Non sono sole le presidenziali ad allarmare il fronte conservatore: a preoccuparlo, forse ancora di più, è la prospettiva di perdere il controllo del Senato dopo aver ceduto due anni fa ai democratici quello della Camera. Fino a qualche settimana fa questa sembrava una prospettiva remota: per farcela i democratici dovrebbero mantenere tutti i loro senatori in scadenza e strapparne quattro o cinque ai repubblicani. Ma ora diversi collegi senatoriali dei conservatori sono traballanti: tra essi proprio quello della Georgia dove Kelly Loeffler è stata indagata per aver liquidato poco prima della crisi del coronavirus i titoli azionari in suo possesso appena ricevuto dai servizi segreti un rapporto riservato sui gravi danni economici che la pandemia stava per produrre.
A Capodanno Trump sembrava avere la rielezione in tasca, ma da allora tutto ha congiurato contro di lui: lo tsunami del Covid-19 (non colpa sua ma gestito malamente dal suo governo), il collasso dell’economia, i disordini razziali. Mancano ancora 150 giorni al voto e con la riapertura dell’America l’economia comincerà a riprendersi, ma il processo sarà molto lento: arriveremo alle urne con una disoccupazione ancora nettamente superiore al 10%. Nessuno ce l’ha mai fatta con numeri simili, sostengono analisti come Ian Bremmer, ma Trump è un candidato anomalo, con una strategia anomala.
I suoi strateghi elettorali avevano cercato di spingerlo su una linea più rassicurante per conquistare anche fasce di indipendenti e allargare la penetrazione nei sobborghi ricchi delle metropoli. Il genero Jared Kushner gli aveva addirittura suggerito una linea morbida con gli afroamericani per conquistare uno spicchio del voto nero (venendo per questo aspramente criticato dalla Fox). La sua reazione ai disordini razziali chiude queste strade. Trump torna ai suoi istinti: dividere, alimentare conflitti, giocare sulla paura. Blinda il suo elettorato tradizionale, minoritario ma compatto, sperando che la sinistra, oggi maggioranza, si disperda tra le sue diverse anime.

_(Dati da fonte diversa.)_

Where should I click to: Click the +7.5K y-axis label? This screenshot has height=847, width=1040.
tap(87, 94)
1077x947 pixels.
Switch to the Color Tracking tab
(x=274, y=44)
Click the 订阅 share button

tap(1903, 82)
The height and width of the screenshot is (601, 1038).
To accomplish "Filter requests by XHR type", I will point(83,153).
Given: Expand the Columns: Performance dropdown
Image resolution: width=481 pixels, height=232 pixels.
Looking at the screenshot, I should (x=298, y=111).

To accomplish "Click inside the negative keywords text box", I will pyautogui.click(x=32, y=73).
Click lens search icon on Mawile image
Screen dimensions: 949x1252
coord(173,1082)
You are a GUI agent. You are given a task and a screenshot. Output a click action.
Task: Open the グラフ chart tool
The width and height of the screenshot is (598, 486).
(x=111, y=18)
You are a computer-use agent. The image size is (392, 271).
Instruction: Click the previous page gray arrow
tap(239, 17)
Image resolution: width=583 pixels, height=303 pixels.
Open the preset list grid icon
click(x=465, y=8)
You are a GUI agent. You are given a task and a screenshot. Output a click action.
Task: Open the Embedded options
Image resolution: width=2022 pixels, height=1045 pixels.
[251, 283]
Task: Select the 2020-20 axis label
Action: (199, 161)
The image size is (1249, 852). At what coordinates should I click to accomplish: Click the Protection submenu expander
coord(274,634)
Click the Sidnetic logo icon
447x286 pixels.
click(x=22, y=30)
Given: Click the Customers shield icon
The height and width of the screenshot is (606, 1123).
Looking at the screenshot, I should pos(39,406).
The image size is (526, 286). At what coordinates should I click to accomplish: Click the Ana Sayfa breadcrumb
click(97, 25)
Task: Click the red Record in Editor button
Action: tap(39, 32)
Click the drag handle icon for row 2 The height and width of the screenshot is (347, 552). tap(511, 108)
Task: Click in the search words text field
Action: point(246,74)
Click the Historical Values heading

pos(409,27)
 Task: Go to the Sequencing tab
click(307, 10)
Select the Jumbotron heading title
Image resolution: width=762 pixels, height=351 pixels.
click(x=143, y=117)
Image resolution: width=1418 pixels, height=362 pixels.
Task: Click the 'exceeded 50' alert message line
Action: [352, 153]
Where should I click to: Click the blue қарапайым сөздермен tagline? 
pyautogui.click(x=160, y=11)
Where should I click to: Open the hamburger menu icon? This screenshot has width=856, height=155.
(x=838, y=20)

«“Legge e ordine” è una linea che può funzionare anche oggi, come con Nixon mezzo secolo fa» sostiene il politologo Larry Sabato. «No, nel 1968 Nixon era rassicurante, il moderato tra il progressista Humphrey e il razzista Wallace: somigliava a Biden, non a Trump», replica David Frum che è stato consigliere e speechwriter di George Bush alla Casa Bianca.
Trump, secondo le rilevazioni, sta perdendo terreno in tutte le fasce sociali: dai bianchi laureati alle donne, ai pensionati (fan del trumpismo, ma ora spaventati dalla sua linea dura sul coronavirus). Decisivi potrebbero essere i giovani degli Stati in bilico. In genere contestano ma non votano: si mobiliteranno, stavolta, per il vecchio e noioso Biden?